## ACTIVITY
Begin with the first line of the entries below. Copy each line exactly, stopping after the one that contains "Task: Go to next month in calendar".

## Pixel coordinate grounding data
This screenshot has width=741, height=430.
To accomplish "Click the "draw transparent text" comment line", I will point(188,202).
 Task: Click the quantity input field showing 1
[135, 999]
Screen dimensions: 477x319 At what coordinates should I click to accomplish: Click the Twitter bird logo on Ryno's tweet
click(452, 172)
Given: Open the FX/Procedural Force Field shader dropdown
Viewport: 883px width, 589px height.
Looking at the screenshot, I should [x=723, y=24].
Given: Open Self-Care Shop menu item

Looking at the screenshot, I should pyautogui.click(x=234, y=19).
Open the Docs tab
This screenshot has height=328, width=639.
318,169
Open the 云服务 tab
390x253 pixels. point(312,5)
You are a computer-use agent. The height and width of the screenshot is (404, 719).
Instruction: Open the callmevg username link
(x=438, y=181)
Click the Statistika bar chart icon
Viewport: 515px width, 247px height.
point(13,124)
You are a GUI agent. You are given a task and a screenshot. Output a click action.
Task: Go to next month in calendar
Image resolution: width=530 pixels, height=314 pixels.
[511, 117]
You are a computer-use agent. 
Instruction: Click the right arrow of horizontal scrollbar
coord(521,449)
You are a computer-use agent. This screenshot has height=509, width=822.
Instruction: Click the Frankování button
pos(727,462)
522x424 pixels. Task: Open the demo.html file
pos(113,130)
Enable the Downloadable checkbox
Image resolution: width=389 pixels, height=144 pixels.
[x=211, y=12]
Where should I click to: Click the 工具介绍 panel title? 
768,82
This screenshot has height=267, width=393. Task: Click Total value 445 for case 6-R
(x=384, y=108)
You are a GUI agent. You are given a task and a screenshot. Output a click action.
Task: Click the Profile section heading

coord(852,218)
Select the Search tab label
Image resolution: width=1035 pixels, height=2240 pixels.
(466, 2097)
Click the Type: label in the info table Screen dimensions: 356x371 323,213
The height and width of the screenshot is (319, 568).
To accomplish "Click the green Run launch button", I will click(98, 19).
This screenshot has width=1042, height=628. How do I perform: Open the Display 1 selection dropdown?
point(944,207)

## ANSWER SECTION
This screenshot has width=741, height=430.
To accomplish "Click the "draw transparent text" comment line", I will point(188,202).
 Task: Click the quantity input field showing 1
[135, 999]
Screen dimensions: 477x319 At what coordinates should I click to accomplish: Click the Twitter bird logo on Ryno's tweet
click(452, 172)
Given: Open the FX/Procedural Force Field shader dropdown
Viewport: 883px width, 589px height.
Looking at the screenshot, I should [x=723, y=24].
Given: Open Self-Care Shop menu item

Looking at the screenshot, I should pyautogui.click(x=234, y=19).
Open the Docs tab
This screenshot has height=328, width=639.
318,169
Open the 云服务 tab
390x253 pixels. point(312,5)
You are a computer-use agent. The height and width of the screenshot is (404, 719).
Instruction: Open the callmevg username link
(x=438, y=181)
Click the Statistika bar chart icon
Viewport: 515px width, 247px height.
point(13,124)
You are a GUI agent. You are given a task and a screenshot. Output a click action.
Task: Go to next month in calendar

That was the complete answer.